* **SET EXERCISE 1**
Render the records, starting at the line that contains "You are a GUI" and ending at the line that contains "This screenshot has width=607, height=481.", as a Markdown table with the columns Row and Line, numbering the rows in order and omitting blank lines. Leave the pictures out of the answer.

— begin TEXT BLOCK —

FPGA indication dropped when lots of request/indication traffic?

acw1251 commented 7 years ago

I'm trying to run one of our Riscy processors on the kc705g2 FPGA target, and I'm running into some weird issues that seem to go away when doing stuff to the executable that will cause it to run slower.

The main issue shows up in a function that loads a program onto the FPGA's BRAM. This function makes many calls to a "memWrite" function. This memWrite function calls a request interface method to send the write request to the FPGA, and then it waits on a semaphore until the FPGA sends back the appropriate indication back.

Without any debugging, our ubuntu.exe program successfully loads the FPGA bitfile and hangs during the function that loads the program onto BRAM on the FPGA.

If I attach gdb to this process while it is stalled, I see that the main thread is waiting for the semaphore in the memWrite function, and the other thread is in the Poll() function.

If I run ubuntu.exe under gdb from the start, ubuntu.exe runs as intended.

If I run ubuntu.exe under strace, it also runs as intended.

If I add c++ print statements to the functions that send the request and receive the indication, ubuntu.exe sometimes stalls while waiting for an indication, but it sometimes works completely. When it stalls, sometimes it's early in the program loading, and sometimes it's late.

I'm not sure what is going on, but it appears that there is some bug that doesn't appear when it ubuntu.exe is running slowly. I'm going to try producing a simple example of this bug and I'll try a bit of debugging on my own.

I'm using version 17.01.2 of connectal + one extra commit that I'll send in a pull request in a couple minutes. On the FPGA machine, I'm using the most recent version of the connectal drivers from the PPA.

debugging.txt has example output from ubuntu.exe when it stalls and the corresponding pcieflat output.

acw1251 commented 7 years ago

I created a small design to try to reproduce this bug in a simple environment, and I was unsuccessful.

The first attempt was a module with one request portal and one indication portal. Each had one method that took an 8 bit value. Each time the software called the request method with data x, the hardware would call the indication method with the same data x. The software would send a request and then wait for the indication using a semaphore. This ran on the kc705g2 platform without any issues.

I then made the request and indication methods take in 4 64-bit values to see if the issue came from having lots of argument data. This was also unable to reproduce the bug on the kc705g2 platform.

There are only three things that I can think of that may be required to reproduce this bug (things our processor has that this simple example doesn't have): 1) adding shared memory - The processor example has 2 read and 1 write shared memory portals. 2) adding more portals - The processor example has many more request and indication portals. 3) adding hardware bugs from the processor - While there is a very strong correlation between software setup and the observation of bugs, there still could be some issue with the hardware design.

— end TEXT BLOCK —
— begin RECORDS FOR THE TASK —

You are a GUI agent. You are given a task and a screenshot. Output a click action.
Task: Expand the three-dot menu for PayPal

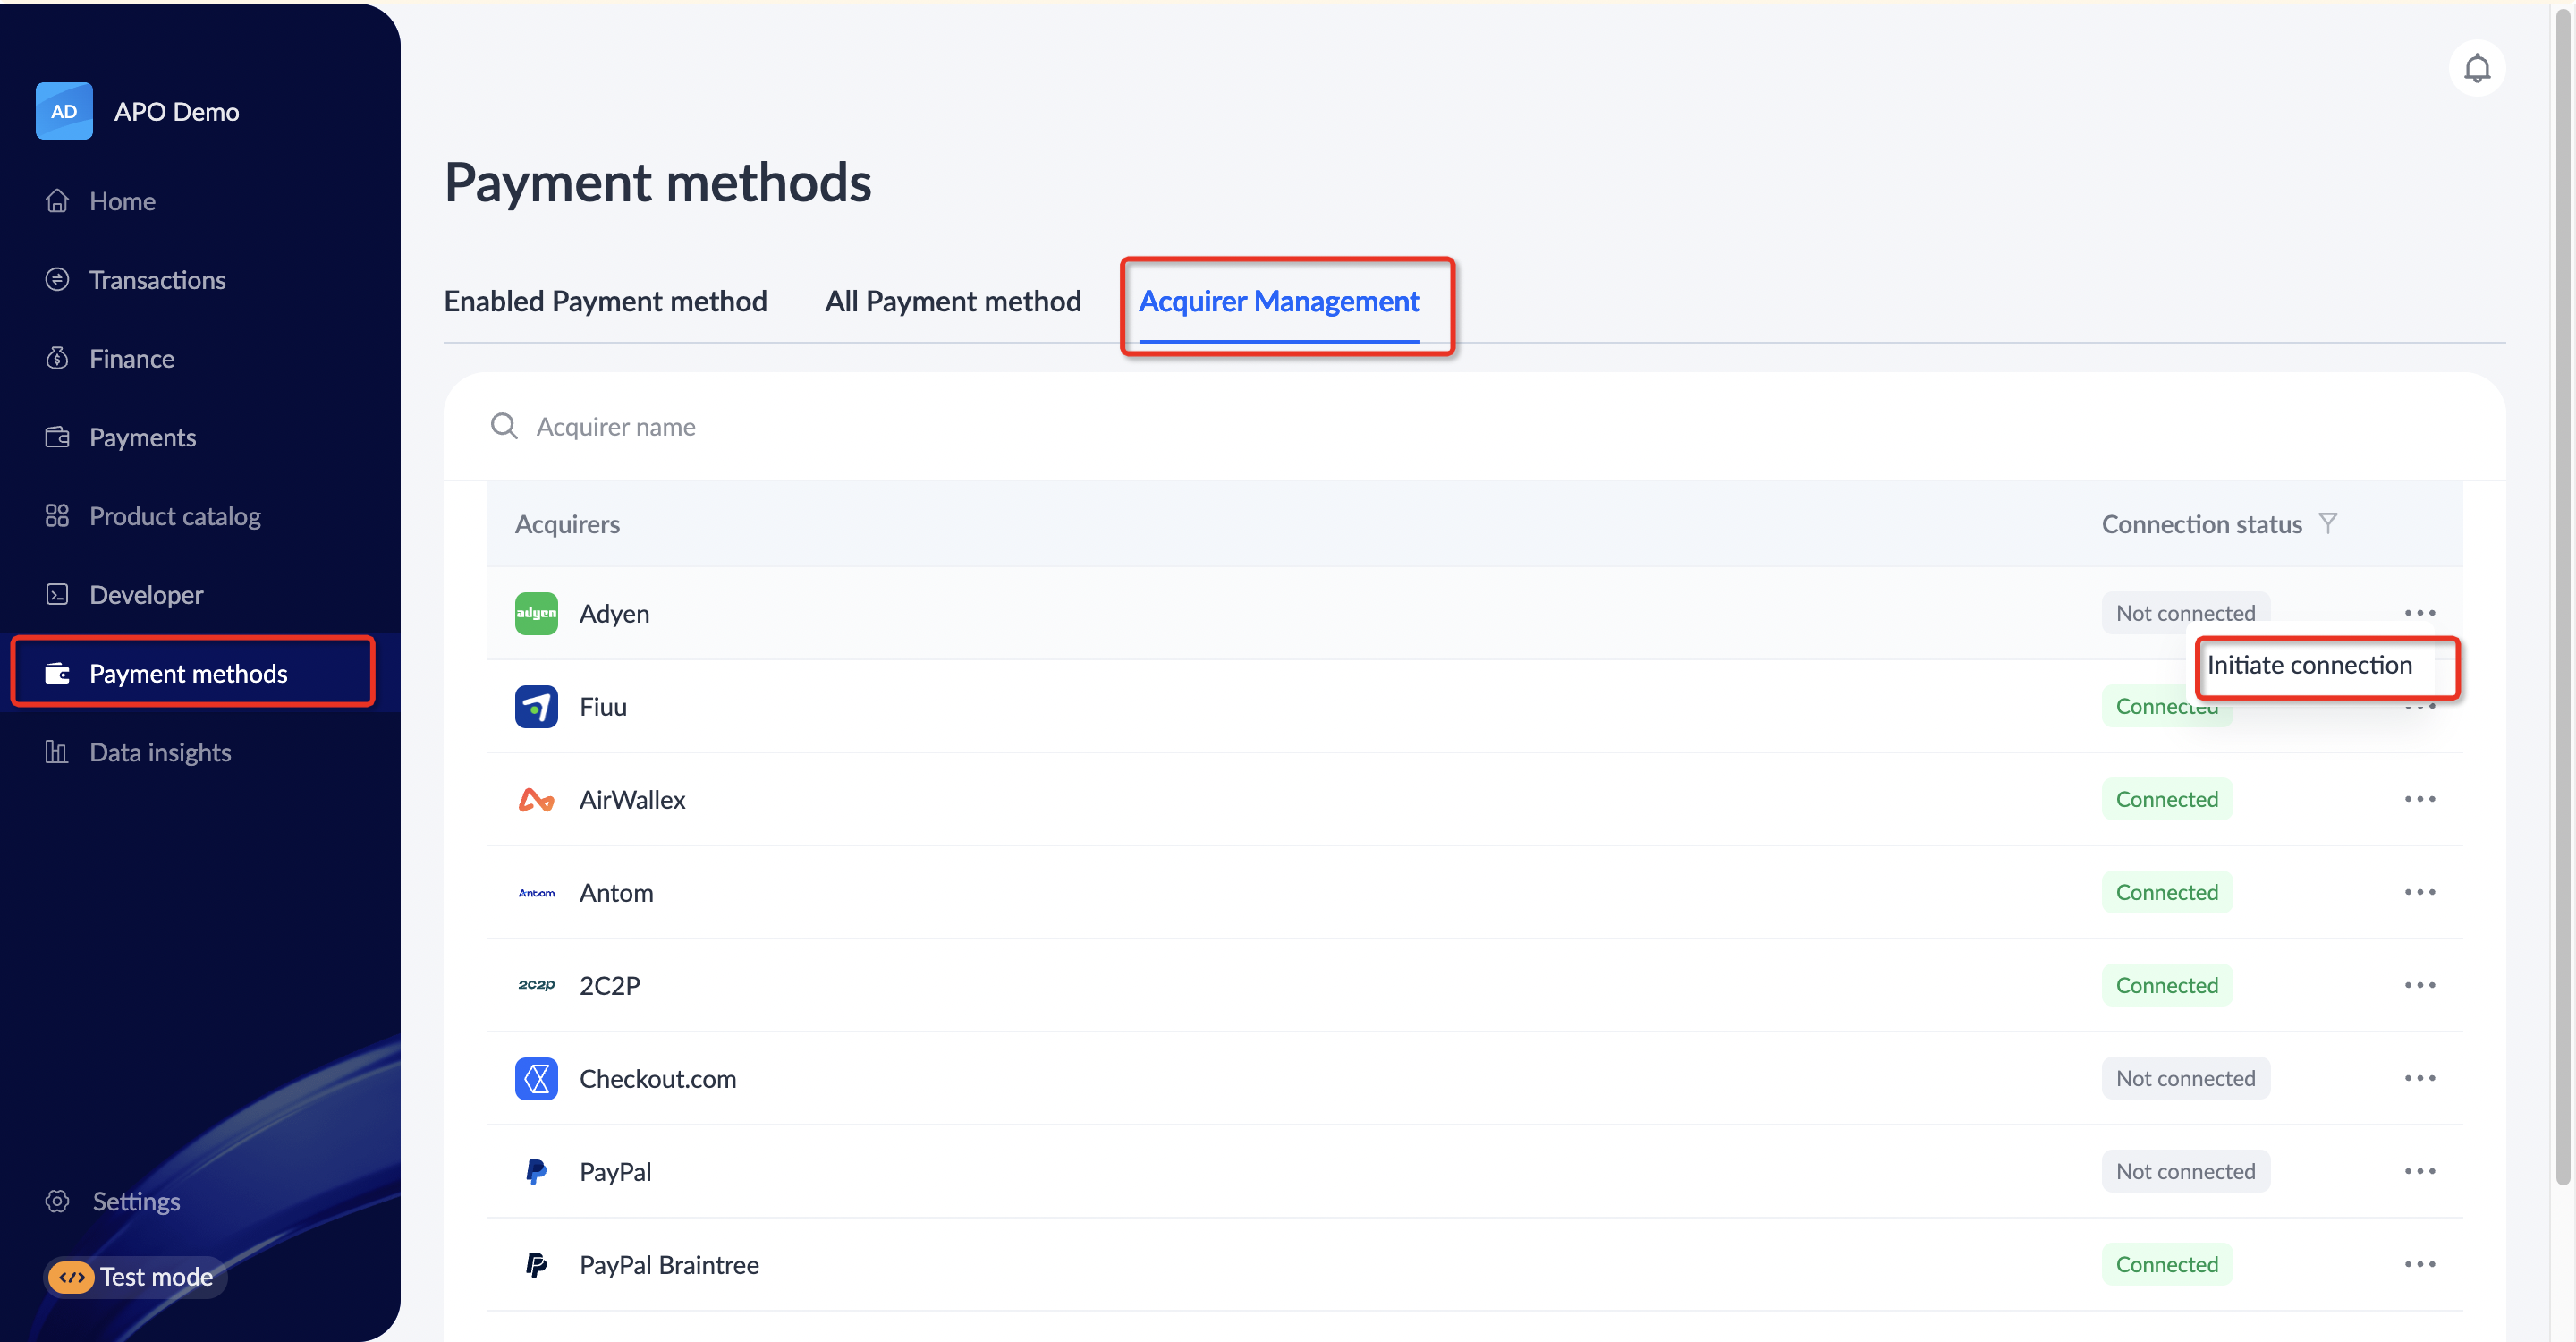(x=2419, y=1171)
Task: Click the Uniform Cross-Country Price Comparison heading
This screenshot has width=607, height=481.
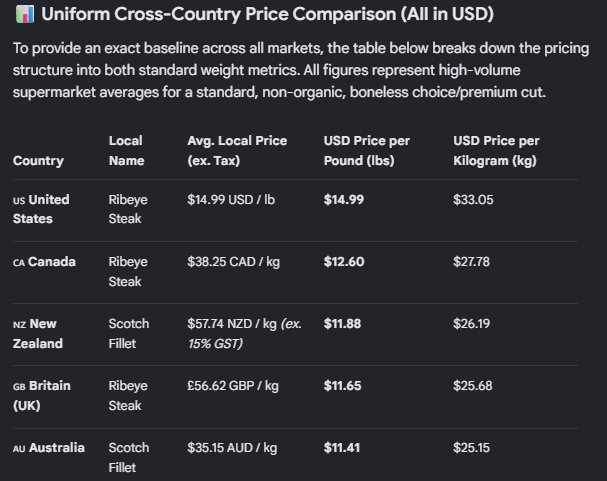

— end RECORDS FOR THE TASK —
— begin RECORDS FOR THE TASK —

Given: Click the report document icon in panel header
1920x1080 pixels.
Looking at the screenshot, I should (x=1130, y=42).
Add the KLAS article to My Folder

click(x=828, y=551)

— end RECORDS FOR THE TASK —

* **SET EXERCISE 2**
Write the next part of the forum thread on dropped FPGA indications, picking up where it stops.

* **TASK RESPONSE 1**
| Row | Line |
|---|---|
| 1 | You are a GUI agent. You are given a task and a screenshot. Output a click action. |
| 2 | Task: Expand the three-dot menu for PayPal |
| 3 | (x=2419, y=1171) |
| 4 | Task: Click the Uniform Cross-Country Price Comparison heading |
| 5 | This screenshot has width=607, height=481. |

* **TASK RESPONSE 2**
jameyhicks commented 7 years ago

I've seen similar behavior with missing indications under heavy load but it is sporadic enough that I have not tracked down the problem.

Both gdb and strace use ptrace to control the process. Somehow that seems to affect the timing (or something) enough to avoid the problem.

Just one thread is running? And there should be only one request at a time given the wait on the semaphore?

jameyhicks commented 7 years ago

Could you add request and response counters to the hardware and a method to read them? I would read them out periodically and on timeout to see if the counters on the hardware side deviate from the software side.

I suspect the indication is being lost, but maybe it's the request.

You could also try setting trace_hardware=1 in cpp/transportHardware.c.

acw1251 commented 7 years ago

gdb showed there were two threads running: one was the main thread, and one was the thread that handled indications. I don't know if those two threads were actually running at the same time when the program was run with gdb or strace.

The software ensures only one request is given at a time since it waits on a semaphore for the response to come back before the next request.

I'll add the counters to the request and response method calls. I'll let you know if I make any progress.

jankcorn commented 7 years ago

When trying to track this down, could you try changing cpp/poller.cpp at line 50: Currently: timeout = -1; Please try: timeout = 100; ?

If this change works, it means that the h/w is fine and there is a problem on the s/w side, either with receiving interrupts or a race condition for processing events from an interrupt.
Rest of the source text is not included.